start EXTRACT PROVIDED

Am 23.03.2015 um 19:23 schrieb John McKown:
On Mon, Mar 23, 2015 at 1:06 PM, John Ehrman <[email protected]> wrote:
Paul Gilmartin noted...
IMO, HLASM syntax is the most god-awful piece of clap-trap garbage I
have
ever laid my eyes on.  Well, perhaps a close second to JCL.
HLASM's syntax is a direct descendant of the assembler languages for a
great variety of earlier systems, including the IBM 650, 704, 709(x),
System/360 etc.  The one novelty in the System/360 assembler language was
the introduction of a separate, distinct class of variable symbols;
previous assemblers used ordinary symbols as macro variable symbols.  At
the time the 360 was being developed, there were no low-level high-level
languages (PL/S and C came years later); what else was available for
building systems?  And you'd be truly repelled by the language used on the
early IAS machines; by comparison, HLASM's is a model of simplicity and
clarity.

I'm not defending historical clap-trap, but perhaps we're living too close
to the present?
I know that I need to watch myself on that score. There is a big
problem with the desire to advance versus the desire to continue to
use what already works. As an example, look at some of the posts in
IBM-MAIN about COBOL 5 requiring that the executable be in a PDSE and
impossible to run from a PDS. Lots of people yelling like somebody ran
over their pet dog. But, at the same time, others are yelling for 64
bit AMODE. Can't win for losing. I sometimes get that myself: "You can
change anything you need to. So long as it does not impact anything."
Huh? Not just "negatively impact", but make any change that might be
noticed and complained about by _anybody_. So I play with z/OS UNIX
because I'm the only user. And I still cuss myself out. [grin].

The only enhancement that I, personally, would like would be for "free
format" input into HLASM with _no_ line limits. Mainly because I keep
my HLASM source in a UNIX file and, depending on "things", I use the
"as" UNIX command to assemble it. I'm a bit of a UNIX partisan for
"interactives". Being forced to use column alignment when I use a
non-ISPF editor is a royal bother. Hum, it would also be nice if the
tab character were a white space character outside of literals.

end EXTRACT PROVIDED

WRITTEN PROBLEM 1:
Reproduce the part of the email about HLASM syntax that begins at "The only enhancement" and stops after "outside of literals.", substituting "Linux" for each occurrence of "UNIX".

start DATA FOR THIS TASK

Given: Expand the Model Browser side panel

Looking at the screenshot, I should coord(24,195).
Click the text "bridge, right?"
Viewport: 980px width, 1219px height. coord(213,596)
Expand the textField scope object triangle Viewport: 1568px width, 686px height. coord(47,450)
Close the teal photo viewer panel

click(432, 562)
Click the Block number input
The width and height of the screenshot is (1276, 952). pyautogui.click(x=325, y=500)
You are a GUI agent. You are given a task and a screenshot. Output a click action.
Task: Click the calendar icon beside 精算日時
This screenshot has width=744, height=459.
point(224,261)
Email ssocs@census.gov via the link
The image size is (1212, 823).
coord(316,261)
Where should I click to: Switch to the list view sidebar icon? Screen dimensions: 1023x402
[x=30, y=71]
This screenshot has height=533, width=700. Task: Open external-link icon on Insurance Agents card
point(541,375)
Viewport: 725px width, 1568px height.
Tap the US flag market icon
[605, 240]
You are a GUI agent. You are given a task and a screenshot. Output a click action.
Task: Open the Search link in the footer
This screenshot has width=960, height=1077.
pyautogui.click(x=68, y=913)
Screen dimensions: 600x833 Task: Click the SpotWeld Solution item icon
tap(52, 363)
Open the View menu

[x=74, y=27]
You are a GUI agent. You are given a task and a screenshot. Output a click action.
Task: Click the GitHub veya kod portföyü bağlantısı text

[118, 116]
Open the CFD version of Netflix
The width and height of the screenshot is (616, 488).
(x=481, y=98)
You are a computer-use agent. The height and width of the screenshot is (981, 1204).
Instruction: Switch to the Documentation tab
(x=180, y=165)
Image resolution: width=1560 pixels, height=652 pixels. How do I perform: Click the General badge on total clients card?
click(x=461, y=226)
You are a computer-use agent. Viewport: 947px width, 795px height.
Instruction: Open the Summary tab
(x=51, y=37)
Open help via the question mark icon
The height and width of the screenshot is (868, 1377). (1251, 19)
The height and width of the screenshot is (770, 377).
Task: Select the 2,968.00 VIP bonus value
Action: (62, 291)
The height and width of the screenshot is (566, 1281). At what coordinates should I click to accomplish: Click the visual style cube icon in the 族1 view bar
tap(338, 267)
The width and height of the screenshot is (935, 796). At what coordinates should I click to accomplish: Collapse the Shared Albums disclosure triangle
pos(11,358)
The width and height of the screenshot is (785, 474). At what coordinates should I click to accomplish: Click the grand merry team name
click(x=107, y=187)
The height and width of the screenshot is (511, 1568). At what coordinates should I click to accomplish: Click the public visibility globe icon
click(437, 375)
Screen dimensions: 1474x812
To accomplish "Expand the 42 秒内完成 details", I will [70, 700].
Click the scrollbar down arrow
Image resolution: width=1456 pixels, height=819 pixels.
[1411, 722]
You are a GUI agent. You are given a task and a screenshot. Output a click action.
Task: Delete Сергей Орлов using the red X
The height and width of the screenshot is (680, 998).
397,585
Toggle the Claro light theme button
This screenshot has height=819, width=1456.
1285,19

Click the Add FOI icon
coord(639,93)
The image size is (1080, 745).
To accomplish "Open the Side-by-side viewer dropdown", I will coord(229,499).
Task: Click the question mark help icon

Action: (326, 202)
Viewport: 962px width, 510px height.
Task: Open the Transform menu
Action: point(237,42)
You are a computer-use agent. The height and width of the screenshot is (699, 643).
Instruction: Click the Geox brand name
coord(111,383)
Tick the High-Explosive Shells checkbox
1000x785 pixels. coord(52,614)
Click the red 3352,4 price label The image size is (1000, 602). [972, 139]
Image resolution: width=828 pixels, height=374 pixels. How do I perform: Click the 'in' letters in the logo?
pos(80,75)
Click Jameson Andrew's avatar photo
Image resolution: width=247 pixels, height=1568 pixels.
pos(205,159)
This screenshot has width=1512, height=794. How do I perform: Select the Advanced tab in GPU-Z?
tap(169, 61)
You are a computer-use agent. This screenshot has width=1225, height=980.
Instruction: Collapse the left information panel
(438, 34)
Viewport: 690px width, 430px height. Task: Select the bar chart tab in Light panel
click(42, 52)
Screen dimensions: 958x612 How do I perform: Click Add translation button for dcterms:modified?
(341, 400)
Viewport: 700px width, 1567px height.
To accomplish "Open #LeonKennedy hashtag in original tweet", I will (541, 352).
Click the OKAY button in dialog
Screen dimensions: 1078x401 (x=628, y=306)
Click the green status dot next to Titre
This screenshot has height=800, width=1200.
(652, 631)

end DATA FOR THIS TASK

WRITTEN PROBLEM 2:
Show every line of the listing that contains the string "Viewport". Case counts.

EXERCISE RESPONSE 1:
The only enhancement that I, personally, would like would be for "free
format" input into HLASM with _no_ line limits. Mainly because I keep
my HLASM source in a Linux file and, depending on "things", I use the
"as" Linux command to assemble it. I'm a bit of a Linux partisan for
"interactives". Being forced to use column alignment when I use a
non-ISPF editor is a royal bother. Hum, it would also be nice if the
tab character were a white space character outside of literals.

EXERCISE RESPONSE 2:
Viewport: 980px width, 1219px height. coord(213,596)
Expand the textField scope object triangle Viewport: 1568px width, 686px height. coord(47,450)
Viewport: 725px width, 1568px height.
You are a computer-use agent. Viewport: 947px width, 795px height.
Viewport: 962px width, 510px height.
Viewport: 690px width, 430px height. Task: Select the bar chart tab in Light panel
Viewport: 700px width, 1567px height.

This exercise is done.